THERE AIN'T NO JUSTICE

   Call it prejudice if you want, but it has nothing to do with sports movies. I don’t read sports fiction either, not even baseball. There’s nothing the screenwriter of a sports movie can make up that can match (ever) the kinds of things that are reported on every day in the sports section of your daily newspaper, the kinds of things that if you read them as fiction, you’d say, Nah, that’d never happen. But they do, and as often as not, they just did.

   No matter. Here I am reporting on a boxing movie I saw the other night, and after a slow start, I actually enjoyed it. Surprised me, I tell you that.

THERE AIN'T NO JUSTICE

   Jimmy Hanley is the star. Later on he became a big name in British TV, or so I’m told, but in 1939 he was still a lad.

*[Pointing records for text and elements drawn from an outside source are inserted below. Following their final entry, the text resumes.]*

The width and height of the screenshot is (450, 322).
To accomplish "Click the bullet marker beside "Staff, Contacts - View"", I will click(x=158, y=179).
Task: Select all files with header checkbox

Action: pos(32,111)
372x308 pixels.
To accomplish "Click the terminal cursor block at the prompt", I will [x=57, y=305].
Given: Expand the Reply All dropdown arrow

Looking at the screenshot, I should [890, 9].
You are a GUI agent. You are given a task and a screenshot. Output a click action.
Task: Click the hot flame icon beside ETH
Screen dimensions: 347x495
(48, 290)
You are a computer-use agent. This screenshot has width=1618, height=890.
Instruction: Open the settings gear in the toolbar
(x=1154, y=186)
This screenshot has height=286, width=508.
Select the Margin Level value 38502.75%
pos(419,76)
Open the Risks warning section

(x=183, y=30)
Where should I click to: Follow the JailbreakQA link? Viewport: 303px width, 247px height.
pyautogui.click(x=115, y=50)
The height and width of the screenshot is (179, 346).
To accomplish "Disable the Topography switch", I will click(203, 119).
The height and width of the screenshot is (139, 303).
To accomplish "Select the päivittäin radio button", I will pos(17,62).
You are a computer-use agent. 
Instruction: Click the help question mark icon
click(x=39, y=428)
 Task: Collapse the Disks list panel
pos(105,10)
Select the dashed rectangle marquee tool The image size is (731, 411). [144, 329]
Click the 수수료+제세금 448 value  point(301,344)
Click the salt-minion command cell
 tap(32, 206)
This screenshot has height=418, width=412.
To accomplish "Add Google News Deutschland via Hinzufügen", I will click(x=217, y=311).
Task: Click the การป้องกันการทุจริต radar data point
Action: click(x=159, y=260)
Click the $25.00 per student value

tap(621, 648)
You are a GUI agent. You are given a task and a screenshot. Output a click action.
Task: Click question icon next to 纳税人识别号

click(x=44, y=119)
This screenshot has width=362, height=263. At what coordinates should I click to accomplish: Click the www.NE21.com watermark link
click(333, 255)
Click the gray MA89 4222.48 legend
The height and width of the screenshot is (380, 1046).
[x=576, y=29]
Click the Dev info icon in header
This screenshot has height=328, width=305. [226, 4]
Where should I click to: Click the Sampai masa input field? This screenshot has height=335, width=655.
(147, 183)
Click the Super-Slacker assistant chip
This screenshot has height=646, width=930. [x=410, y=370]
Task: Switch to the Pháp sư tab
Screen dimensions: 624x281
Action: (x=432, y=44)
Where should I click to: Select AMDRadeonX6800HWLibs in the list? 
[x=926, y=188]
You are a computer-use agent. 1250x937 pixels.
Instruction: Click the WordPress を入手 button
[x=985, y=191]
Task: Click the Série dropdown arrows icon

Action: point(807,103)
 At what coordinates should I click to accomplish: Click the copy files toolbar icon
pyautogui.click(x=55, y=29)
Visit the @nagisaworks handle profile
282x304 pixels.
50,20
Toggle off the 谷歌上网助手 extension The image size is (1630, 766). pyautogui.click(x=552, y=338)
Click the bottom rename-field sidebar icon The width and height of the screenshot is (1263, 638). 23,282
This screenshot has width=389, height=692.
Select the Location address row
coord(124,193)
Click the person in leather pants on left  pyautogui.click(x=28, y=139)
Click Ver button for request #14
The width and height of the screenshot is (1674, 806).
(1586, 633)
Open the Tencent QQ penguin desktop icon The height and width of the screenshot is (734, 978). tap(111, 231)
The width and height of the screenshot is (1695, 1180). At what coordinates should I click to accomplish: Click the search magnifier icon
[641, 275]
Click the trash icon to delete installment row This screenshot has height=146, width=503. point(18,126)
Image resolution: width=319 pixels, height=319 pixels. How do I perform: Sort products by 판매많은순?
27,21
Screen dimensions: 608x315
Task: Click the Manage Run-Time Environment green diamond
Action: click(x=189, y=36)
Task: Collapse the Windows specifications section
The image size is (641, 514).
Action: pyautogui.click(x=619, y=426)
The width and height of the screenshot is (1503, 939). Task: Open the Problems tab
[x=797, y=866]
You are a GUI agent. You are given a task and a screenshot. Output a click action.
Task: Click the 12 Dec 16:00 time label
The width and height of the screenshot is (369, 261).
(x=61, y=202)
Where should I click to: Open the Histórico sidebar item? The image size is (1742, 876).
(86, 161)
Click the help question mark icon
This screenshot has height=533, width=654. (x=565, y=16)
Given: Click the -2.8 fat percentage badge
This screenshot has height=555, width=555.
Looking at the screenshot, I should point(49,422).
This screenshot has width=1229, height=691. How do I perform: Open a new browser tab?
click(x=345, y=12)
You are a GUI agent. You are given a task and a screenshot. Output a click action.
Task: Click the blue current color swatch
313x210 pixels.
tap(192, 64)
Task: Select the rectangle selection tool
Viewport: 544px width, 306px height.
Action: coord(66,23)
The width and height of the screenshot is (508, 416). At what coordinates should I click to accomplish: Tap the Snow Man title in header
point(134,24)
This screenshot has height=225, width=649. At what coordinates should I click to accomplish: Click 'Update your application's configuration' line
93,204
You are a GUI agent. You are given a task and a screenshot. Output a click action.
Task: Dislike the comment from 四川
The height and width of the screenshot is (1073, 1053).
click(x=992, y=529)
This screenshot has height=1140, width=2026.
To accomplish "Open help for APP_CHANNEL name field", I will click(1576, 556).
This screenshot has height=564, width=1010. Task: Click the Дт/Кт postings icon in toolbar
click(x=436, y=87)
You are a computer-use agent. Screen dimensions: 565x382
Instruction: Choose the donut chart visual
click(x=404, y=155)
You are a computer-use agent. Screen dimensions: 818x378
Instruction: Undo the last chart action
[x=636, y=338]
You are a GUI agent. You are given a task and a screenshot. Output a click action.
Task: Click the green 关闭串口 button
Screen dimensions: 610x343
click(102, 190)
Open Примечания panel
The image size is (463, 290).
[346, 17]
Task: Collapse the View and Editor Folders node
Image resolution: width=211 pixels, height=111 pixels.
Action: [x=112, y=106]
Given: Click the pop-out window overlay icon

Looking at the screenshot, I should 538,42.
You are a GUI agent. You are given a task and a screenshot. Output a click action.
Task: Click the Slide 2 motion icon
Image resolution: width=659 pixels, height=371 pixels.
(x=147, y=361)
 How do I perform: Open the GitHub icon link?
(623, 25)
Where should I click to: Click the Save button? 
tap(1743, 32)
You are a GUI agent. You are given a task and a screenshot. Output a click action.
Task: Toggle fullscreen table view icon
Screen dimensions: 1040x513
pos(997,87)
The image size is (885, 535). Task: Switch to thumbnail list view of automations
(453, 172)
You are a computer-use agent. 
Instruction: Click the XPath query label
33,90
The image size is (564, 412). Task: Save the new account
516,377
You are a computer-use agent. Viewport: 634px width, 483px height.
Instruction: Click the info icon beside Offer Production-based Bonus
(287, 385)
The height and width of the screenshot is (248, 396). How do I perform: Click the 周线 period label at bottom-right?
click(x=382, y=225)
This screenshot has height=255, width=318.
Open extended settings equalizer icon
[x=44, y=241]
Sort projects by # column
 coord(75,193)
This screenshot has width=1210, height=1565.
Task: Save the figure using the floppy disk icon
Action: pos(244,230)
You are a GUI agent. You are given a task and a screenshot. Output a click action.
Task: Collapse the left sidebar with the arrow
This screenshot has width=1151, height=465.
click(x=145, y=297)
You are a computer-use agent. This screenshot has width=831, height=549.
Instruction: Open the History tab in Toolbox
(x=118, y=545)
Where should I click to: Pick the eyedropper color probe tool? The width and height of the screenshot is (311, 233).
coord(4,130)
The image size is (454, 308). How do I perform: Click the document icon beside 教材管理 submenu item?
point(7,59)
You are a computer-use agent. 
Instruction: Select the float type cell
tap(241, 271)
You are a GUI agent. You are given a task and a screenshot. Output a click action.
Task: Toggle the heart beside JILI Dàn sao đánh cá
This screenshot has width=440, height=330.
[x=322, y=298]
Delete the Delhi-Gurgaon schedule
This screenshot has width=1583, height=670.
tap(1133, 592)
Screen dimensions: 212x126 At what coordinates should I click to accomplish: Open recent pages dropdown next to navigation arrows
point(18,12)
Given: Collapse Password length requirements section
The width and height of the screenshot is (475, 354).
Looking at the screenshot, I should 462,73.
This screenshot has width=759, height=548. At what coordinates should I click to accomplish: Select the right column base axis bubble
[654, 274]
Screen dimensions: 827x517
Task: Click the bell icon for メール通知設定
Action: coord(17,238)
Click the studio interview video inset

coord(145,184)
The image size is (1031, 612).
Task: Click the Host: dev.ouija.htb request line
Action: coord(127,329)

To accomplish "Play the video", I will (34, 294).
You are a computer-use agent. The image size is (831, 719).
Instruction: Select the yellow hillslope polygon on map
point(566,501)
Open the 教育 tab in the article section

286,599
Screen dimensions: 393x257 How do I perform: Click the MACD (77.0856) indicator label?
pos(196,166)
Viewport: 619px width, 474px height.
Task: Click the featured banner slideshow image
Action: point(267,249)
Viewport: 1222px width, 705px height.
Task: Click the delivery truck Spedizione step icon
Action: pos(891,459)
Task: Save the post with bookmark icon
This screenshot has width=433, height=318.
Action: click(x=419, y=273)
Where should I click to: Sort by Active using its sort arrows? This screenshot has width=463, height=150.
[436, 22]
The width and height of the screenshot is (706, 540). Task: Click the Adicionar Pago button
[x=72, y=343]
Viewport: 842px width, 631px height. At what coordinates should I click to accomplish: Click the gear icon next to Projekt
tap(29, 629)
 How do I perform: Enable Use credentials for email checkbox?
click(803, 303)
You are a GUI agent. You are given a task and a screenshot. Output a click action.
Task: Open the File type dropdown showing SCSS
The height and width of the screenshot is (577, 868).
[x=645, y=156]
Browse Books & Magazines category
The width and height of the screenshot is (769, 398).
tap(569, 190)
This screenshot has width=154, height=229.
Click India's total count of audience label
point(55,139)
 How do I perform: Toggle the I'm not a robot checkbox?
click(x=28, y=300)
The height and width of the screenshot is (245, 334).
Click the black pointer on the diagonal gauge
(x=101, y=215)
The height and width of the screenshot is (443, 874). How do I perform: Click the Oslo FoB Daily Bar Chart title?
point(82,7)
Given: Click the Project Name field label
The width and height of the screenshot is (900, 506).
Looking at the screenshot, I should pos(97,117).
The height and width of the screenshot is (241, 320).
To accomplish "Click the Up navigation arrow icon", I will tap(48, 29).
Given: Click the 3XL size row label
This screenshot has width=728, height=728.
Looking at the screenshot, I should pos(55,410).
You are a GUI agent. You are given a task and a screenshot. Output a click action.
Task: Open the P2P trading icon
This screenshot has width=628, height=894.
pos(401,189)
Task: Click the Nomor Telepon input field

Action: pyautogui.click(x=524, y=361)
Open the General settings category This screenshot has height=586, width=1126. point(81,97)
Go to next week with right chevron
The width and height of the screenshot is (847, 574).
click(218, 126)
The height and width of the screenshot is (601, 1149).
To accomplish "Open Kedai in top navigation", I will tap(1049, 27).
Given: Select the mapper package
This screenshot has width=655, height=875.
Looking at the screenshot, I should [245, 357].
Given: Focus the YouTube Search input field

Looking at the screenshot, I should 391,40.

A good-looking, boy-next-door sort of fellow, maybe not the sharpest guy in the neighborhood, but not the dumbest, either.

   In order to win the hand of fair maiden (Jill Furse) he quits his job as an auto mechanic to become a boxer. The money’s better, for one thing, and of course there’s a small bit of fame to go with it, which a cocky young lad wouldn’t mind having, but in 1939, times were tough.

   The problem is, well, boxing is a sport not particularly noted for the honesty of the guys running it, and Tommy Mutch’s big mistake is signing up with a promoter as crooked as they come — the kind of guy that gives snakes in the grass a bad name.

THERE AIN'T NO JUSTICE

   Which is almost, but not quite, all I need to tell you, but I am going to tell you one more thing, and that’s that Tommy’s would-be girl friend sees one boxing match and wants nothing more to do with him nor his new found profession. Even the cockiest guy in the world would find his world upside down, and Tommy is no different from the rest.

   Let me insert a word about Jill Furse about here. She’s a frail beauty, a mere wisp of a girl, the kind that some men dream about, not only Tommy. She might have had a long successful career in films, but she didn’t. She appeared a stage play that was telecast by the BBC as a special production in 1938, had a small role in Goodbye, Mr. Chips, also in 1939, this movie, and that was it. She died in 1944 soon after giving birth to her second child. There ain’t no justice, that’s for sure.

   In any case, let me end this review by reminding you of the old joke about going to a fight and a hockey game broke out. In There Ain’t No Justice the movies ends with a boxing match in which a fight breaks out. I’ve never seen such a fight, and I’ll bet you haven’t either.